While the danger of further strikes at UK’s Felixstowe port has been avoided after a pay deal was reached with unions, workers are on a go-slow at Hutchison Ports’ Delta II terminal in Rotterdam, with 82 hour delays for barge operators and shippers waiting seven days for their goods.

Carriers have made significant capacity cuts, in increasingly desperate attempts to support rates. 29% of Trans-Pacific capacity was blanked in October, 24% in November and 21% in December. On the Asia-Europe route, 26.5% was blanked in October, 17% in November and 19% in December

And now poor cargo volumes and tonnage overhang are leading carriers to re-route Europe to Far East backhaul via the Cape of Good Hope, rather than forking out hundreds of thousands of Dollars in Suez Canal fees.

For ocean volumes to remain unchanged from 2022, a fast normalisation of energy prices and swift decline in inflation must occur, but they are likely to fall and while less volume normally means less negotiation leverage, the carriers will be desperate for cargo.

Although rates in the European container market remained largely stable over week 52, by the end of 2022, freight rates had fallen around 90% from the year high’s of $20,000/FEU, due to weak demand and tight supply, balancing the supply and demand equation.

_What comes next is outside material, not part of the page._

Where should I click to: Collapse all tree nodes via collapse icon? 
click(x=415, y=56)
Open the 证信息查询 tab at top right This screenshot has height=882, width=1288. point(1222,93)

The strength of the US dollar against the euro and sterling, along with the increased focus on sourcing product from Europe instead of China, has enabled the transatlantic trade to stay robust despite the downturns elsewhere, but freight rates may still soften post CNY, due to a huge 43% year-on year injection of capacity on the route.

AIR

The air freight market remained aggressive on most trade- lanes, as demand remained low, with plenty of available capacity, and is expected to remain competitive.

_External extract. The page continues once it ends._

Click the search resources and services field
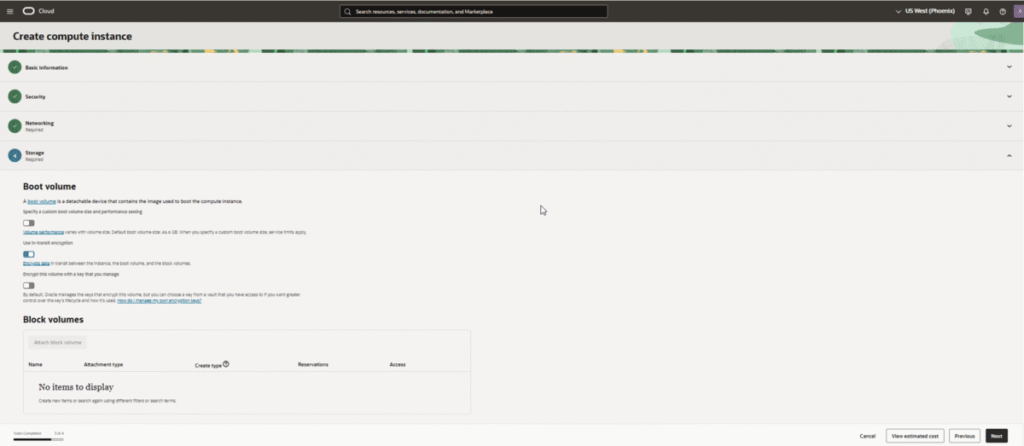Viewport: 1024px width, 446px height. click(473, 12)
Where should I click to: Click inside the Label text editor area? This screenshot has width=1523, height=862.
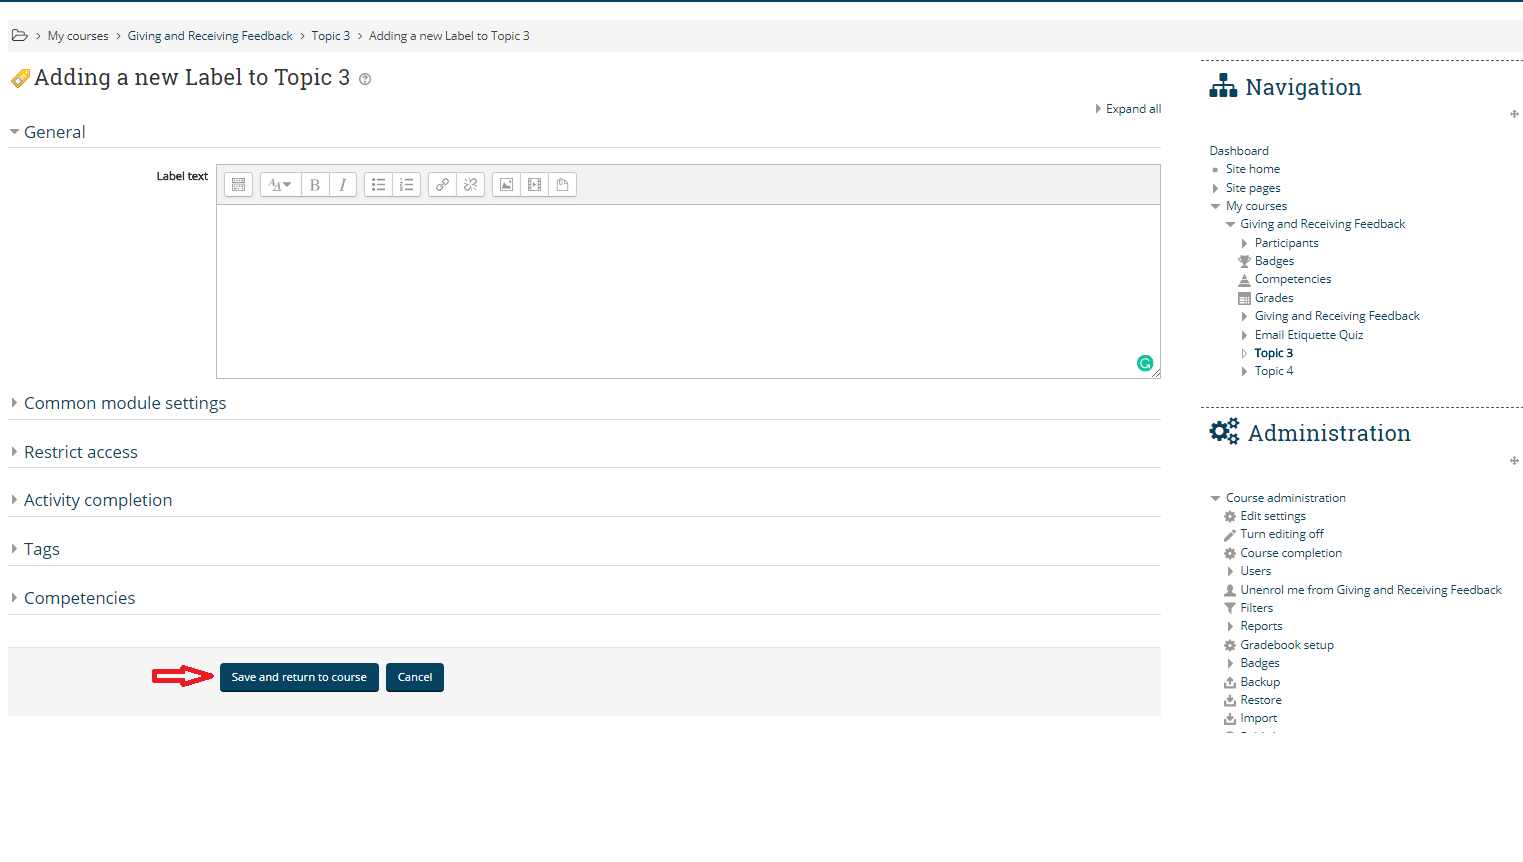688,290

There are some instances of backlogs and tight spaces ex-EMEA and ex- China, which is likely to slow rate decreases on certain trade-lanes.

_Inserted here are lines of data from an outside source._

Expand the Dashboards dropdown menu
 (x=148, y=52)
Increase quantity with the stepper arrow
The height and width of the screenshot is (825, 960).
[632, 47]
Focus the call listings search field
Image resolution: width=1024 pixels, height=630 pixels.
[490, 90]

As we move into 2023, high jet fuel price likely to affect rates and fuel
surcharges are likely to fluctuate amidst oil price fluctuations.

Air freight volumes remain low and with global inflation levels likely to remain elevated into 2023, demand is likely to decrease even further.

Chinese factory activity fell again in December as the spike in Covid-19 cases disrupted production after Beijing started dismantling its pandemic curbs.

The manufacturing purchasing managers’ index (PMI) fell to 45.3 in December from 46.5 in November. The index has registered below the 50- point mark dividing growth from contraction for five straight months.

Despite raised hopes, eCommerce movements added negligible growth to global volumes over the final two months of 2022.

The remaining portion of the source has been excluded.